- [The request]
Pull out every line of the listing below that contains the word "chevron", and copy each one unchanged.

- [Recorded data]
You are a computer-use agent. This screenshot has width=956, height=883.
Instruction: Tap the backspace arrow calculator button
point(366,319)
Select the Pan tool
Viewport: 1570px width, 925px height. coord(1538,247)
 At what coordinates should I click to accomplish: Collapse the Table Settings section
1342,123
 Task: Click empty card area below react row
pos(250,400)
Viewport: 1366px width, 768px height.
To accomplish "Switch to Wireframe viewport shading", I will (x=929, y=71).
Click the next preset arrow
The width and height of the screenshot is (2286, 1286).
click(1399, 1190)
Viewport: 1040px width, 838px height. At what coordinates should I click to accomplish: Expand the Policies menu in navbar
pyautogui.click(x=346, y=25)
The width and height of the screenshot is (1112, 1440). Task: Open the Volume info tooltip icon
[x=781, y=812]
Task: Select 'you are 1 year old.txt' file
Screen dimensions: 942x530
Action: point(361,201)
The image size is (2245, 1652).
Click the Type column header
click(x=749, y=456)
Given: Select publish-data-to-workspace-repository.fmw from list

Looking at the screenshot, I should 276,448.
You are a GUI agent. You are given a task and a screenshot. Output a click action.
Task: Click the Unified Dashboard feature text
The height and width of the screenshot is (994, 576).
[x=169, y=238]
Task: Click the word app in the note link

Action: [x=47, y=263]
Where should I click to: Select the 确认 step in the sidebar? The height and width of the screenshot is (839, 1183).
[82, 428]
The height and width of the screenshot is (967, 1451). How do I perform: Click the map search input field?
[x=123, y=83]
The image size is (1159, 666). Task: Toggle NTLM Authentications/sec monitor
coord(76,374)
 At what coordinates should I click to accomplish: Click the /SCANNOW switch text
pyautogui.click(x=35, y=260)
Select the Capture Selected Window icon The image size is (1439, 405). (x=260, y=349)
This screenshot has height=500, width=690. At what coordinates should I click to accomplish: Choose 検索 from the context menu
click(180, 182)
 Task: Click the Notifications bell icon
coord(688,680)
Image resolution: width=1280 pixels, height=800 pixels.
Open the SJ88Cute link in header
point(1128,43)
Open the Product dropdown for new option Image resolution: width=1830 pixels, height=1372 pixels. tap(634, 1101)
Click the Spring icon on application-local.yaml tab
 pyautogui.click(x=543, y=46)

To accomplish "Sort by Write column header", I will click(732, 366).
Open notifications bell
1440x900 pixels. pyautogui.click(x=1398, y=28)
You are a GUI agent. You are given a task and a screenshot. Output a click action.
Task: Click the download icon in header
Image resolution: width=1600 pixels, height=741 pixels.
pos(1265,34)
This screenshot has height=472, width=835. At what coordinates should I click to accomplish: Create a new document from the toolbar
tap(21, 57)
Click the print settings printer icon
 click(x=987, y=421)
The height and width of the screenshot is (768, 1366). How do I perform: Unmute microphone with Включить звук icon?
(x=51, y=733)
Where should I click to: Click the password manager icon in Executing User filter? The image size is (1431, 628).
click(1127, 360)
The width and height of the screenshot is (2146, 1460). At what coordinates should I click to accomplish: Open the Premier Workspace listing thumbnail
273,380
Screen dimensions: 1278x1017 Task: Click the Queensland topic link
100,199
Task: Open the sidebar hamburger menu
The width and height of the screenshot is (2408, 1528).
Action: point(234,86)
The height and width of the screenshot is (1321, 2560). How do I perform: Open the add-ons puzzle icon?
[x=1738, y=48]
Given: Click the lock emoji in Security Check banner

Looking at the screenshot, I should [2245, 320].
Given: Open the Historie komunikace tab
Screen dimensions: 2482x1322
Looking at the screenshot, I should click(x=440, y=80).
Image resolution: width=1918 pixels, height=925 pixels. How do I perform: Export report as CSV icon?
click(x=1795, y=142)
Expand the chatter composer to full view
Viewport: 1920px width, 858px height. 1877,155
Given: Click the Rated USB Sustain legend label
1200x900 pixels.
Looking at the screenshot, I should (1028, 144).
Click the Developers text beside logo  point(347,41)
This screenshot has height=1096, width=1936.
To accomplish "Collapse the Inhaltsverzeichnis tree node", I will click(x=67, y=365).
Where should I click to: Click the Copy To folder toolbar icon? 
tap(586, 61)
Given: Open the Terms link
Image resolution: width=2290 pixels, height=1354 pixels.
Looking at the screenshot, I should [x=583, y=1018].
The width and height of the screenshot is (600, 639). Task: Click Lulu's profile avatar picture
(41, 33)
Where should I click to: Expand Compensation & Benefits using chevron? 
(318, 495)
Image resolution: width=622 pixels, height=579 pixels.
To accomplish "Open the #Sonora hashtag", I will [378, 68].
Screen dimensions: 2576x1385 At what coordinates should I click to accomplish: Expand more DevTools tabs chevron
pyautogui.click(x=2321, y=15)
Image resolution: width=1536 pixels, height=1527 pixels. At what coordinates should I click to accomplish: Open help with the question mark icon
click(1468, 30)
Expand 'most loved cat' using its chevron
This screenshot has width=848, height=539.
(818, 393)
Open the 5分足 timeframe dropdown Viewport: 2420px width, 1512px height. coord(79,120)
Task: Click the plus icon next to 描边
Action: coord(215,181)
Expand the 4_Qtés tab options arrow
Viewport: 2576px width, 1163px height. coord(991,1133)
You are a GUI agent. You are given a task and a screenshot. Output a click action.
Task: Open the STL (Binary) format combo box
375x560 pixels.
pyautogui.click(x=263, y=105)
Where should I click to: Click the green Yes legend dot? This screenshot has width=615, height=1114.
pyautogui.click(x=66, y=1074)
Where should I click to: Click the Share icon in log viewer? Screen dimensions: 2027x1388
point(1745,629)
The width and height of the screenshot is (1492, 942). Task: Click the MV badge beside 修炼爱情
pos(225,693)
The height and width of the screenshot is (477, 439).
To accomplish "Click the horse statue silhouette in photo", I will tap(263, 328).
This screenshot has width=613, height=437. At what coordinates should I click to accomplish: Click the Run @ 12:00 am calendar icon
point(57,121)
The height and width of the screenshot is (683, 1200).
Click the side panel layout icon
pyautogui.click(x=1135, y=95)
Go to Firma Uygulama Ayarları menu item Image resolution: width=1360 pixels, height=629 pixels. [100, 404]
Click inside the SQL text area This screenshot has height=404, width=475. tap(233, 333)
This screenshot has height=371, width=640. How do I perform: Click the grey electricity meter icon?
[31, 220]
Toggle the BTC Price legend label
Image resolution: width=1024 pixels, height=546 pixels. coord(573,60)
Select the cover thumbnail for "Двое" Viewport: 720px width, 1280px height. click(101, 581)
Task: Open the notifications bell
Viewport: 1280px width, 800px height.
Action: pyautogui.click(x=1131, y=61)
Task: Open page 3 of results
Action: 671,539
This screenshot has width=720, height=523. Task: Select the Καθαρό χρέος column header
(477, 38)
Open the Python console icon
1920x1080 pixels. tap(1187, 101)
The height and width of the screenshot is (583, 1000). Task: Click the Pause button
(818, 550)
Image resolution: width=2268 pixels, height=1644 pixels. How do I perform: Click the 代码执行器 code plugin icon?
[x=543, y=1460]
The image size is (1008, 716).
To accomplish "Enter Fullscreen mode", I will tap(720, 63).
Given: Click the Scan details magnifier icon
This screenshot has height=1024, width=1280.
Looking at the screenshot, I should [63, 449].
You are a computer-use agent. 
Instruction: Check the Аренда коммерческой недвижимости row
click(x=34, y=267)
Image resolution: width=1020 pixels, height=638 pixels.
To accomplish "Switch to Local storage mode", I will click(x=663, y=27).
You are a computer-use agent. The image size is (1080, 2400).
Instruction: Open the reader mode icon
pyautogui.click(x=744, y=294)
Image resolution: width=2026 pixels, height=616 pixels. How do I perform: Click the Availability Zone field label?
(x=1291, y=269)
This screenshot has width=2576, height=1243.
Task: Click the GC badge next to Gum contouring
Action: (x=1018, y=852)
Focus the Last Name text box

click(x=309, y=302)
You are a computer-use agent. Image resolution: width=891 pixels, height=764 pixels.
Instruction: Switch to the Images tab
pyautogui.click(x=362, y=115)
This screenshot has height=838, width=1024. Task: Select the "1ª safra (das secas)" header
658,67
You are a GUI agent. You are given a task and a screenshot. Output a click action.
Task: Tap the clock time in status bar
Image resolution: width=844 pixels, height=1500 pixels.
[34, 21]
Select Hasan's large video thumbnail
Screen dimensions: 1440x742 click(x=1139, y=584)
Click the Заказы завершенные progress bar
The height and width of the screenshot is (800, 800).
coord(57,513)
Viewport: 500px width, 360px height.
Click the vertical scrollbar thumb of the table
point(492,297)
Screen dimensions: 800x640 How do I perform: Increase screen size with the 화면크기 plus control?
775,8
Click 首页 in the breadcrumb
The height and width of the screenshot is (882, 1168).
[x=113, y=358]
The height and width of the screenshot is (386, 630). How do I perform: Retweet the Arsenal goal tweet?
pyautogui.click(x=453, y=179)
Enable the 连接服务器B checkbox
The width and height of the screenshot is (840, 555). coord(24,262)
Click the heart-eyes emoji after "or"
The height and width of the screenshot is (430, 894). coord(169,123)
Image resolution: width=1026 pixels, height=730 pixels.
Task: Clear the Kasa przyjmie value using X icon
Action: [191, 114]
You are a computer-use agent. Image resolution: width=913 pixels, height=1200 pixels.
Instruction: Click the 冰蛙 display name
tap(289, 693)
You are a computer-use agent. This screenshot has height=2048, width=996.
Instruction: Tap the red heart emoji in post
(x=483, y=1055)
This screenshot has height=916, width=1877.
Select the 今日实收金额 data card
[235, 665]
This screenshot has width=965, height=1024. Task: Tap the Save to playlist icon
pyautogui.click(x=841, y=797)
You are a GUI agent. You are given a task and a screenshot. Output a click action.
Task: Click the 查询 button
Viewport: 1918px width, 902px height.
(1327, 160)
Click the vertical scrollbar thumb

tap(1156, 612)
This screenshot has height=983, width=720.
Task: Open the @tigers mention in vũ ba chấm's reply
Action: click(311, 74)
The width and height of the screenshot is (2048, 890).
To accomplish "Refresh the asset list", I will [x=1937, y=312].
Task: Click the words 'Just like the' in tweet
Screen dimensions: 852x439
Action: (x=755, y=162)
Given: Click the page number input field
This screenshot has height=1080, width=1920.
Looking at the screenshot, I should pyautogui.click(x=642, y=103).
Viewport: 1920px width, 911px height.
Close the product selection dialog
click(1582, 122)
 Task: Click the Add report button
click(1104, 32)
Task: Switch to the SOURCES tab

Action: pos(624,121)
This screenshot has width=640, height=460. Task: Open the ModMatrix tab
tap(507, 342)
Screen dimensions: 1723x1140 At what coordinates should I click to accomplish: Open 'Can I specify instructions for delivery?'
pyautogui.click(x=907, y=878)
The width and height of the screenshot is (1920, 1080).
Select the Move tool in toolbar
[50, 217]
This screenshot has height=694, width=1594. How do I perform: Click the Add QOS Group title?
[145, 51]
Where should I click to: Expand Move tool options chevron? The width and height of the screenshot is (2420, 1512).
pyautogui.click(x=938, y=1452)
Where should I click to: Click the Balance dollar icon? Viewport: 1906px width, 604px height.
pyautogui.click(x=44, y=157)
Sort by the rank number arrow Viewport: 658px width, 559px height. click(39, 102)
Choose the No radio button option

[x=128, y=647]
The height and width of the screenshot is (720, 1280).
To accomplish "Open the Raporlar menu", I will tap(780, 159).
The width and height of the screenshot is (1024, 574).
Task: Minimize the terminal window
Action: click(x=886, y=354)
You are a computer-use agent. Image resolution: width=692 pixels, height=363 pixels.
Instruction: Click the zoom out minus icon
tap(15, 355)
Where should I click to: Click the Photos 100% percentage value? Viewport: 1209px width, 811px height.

- [Final answer]
Where should I click to: Expand Compensation & Benefits using chevron? 
Screen dimensions: 2576x1385 At what coordinates should I click to accomplish: Expand more DevTools tabs chevron
Expand 'most loved cat' using its chevron
Where should I click to: Expand Move tool options chevron? The width and height of the screenshot is (2420, 1512).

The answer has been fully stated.